Abstract

Purpose The paper focuses on high segments of the Italian wine market. The goal is twofold. First, it aims at understanding to what extent wine experts are influenced by specific quality clues. Second, it seeks at assessing the role and effectiveness of different quality clues in the creation of price Design/methodology/approach To meet these goals two independent equations are set. The first -estimated via an ordered logit- explaining the rating of a wine with a bunch of attributes of the wine and of its production process. The second equation is a hedonic price model –estimated via an interval regression- where price is a function of a large number of quality clues.

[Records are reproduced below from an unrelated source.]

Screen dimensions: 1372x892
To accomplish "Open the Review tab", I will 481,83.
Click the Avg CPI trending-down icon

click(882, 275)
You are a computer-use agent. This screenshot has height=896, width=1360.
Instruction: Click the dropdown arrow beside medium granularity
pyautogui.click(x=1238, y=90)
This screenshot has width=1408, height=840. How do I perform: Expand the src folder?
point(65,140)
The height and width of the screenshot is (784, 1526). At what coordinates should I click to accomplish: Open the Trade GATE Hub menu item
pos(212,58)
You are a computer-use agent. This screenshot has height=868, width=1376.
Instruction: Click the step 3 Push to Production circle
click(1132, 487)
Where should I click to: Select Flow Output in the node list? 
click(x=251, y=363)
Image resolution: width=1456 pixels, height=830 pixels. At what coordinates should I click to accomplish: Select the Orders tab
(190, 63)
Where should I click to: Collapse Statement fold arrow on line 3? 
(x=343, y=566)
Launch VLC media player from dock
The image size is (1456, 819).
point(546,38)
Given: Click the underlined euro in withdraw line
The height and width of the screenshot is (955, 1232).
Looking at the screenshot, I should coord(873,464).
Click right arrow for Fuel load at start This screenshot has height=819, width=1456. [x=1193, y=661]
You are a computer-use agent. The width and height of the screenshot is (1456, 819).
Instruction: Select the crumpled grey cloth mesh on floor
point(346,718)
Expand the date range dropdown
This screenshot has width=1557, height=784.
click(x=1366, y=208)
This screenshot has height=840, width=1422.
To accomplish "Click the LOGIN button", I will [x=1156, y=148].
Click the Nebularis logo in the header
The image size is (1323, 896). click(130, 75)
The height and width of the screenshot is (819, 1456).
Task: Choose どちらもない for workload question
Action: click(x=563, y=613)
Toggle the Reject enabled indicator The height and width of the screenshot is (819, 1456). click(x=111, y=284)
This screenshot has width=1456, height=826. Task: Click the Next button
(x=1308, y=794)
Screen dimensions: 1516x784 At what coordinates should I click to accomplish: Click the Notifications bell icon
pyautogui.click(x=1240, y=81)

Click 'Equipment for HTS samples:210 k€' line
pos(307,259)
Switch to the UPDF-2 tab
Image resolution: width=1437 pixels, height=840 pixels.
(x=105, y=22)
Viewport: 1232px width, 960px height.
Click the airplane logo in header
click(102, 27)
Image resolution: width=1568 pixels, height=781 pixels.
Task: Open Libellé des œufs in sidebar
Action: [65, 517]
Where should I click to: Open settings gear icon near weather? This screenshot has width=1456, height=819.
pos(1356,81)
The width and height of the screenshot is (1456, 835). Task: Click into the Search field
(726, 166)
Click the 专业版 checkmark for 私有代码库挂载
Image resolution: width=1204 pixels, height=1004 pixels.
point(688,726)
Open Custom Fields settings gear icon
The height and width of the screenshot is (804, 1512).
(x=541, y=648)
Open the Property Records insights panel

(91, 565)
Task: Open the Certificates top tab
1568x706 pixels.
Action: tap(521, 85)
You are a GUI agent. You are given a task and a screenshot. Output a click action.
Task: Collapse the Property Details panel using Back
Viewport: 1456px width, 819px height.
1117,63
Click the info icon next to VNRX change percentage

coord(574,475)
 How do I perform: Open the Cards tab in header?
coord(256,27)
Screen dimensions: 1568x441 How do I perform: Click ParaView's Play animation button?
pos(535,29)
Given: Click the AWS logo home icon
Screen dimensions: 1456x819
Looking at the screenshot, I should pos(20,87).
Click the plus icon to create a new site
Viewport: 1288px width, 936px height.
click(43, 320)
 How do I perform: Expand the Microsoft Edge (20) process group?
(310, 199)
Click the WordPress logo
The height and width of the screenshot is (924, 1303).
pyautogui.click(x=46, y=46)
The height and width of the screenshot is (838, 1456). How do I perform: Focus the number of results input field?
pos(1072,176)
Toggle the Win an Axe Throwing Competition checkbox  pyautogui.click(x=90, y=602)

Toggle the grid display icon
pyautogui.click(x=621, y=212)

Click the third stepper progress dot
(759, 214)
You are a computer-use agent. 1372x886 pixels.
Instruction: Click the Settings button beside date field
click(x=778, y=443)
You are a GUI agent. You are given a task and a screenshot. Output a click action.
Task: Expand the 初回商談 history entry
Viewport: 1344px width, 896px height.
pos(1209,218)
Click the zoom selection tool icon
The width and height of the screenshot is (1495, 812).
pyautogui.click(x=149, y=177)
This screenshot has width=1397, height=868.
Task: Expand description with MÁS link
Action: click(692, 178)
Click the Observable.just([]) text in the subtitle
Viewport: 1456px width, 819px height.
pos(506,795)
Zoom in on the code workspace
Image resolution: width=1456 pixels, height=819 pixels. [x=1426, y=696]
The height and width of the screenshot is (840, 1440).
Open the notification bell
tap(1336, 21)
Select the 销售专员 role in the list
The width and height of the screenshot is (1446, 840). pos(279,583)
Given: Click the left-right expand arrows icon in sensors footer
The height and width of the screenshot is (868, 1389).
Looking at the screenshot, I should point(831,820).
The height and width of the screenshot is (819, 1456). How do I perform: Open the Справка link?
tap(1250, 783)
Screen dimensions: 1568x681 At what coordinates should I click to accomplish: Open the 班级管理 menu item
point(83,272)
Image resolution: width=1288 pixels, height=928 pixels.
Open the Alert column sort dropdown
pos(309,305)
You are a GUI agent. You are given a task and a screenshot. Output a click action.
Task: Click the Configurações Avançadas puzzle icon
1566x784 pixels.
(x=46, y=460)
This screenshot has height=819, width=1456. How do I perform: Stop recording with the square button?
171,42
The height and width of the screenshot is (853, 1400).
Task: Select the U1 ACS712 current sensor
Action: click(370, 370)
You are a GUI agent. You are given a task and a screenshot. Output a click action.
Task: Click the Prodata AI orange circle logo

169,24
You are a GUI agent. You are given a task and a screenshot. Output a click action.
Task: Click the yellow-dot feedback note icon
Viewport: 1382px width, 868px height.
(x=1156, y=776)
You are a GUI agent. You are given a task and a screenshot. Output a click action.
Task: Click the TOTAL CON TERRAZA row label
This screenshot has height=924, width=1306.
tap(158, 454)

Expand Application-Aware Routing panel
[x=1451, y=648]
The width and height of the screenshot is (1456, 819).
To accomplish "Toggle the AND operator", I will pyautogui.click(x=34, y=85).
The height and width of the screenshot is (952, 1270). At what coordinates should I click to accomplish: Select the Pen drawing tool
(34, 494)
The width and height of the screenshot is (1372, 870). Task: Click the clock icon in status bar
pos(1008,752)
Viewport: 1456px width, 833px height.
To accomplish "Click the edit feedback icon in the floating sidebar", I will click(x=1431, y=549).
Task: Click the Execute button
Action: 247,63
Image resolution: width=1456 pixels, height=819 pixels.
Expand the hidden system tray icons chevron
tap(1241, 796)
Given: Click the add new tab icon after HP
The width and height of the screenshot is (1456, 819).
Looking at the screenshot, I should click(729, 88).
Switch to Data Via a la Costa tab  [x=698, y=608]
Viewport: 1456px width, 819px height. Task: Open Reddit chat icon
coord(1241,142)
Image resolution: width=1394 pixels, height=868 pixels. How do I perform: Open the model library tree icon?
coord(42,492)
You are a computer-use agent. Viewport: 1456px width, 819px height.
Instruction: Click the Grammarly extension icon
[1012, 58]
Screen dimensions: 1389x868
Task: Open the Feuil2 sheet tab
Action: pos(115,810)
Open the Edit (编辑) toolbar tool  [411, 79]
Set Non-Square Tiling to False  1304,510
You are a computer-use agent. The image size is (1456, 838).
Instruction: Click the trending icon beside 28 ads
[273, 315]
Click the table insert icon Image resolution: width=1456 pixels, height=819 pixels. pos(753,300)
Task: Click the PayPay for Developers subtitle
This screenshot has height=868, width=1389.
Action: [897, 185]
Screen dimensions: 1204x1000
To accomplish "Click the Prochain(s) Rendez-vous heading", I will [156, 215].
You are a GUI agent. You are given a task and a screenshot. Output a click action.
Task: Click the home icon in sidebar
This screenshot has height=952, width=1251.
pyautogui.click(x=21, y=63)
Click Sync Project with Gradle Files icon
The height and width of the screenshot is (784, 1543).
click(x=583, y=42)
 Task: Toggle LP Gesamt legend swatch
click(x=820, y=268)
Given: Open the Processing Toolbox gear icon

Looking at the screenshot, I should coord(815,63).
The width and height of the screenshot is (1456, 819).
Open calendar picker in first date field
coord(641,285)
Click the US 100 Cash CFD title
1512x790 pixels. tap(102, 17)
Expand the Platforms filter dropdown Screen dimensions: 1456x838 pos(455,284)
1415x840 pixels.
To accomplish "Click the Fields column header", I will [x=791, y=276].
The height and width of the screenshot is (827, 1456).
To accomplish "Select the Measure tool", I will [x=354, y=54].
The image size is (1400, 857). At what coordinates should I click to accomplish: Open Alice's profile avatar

The analysis covers 2,523 wines from three Italian Regions as reviewed by Veronelli guide, 2010 edition Findings The model estimation results indicates that: i) few attributes seems to systematically impact experts’ judgments; ii) many quality clues are associated with significant price premiums; iii) in some cases consumers give value to quality clues along with Veronelli’s experts while in other cases there is no such alignment Originality/value This study advances the literature in two different ways. First, modeling two distinct equations that describe the factors affecting, on the one side, experts’ evaluations, and, on the other side, market prices. Second, as it assesses the price premium associated to quality clues whose value hasn’t been considered so far in hedonic price models. We affirm that assessing factors that influence experts brings more transparency and a better segmentation in the guide market and in all experts’ quality signals.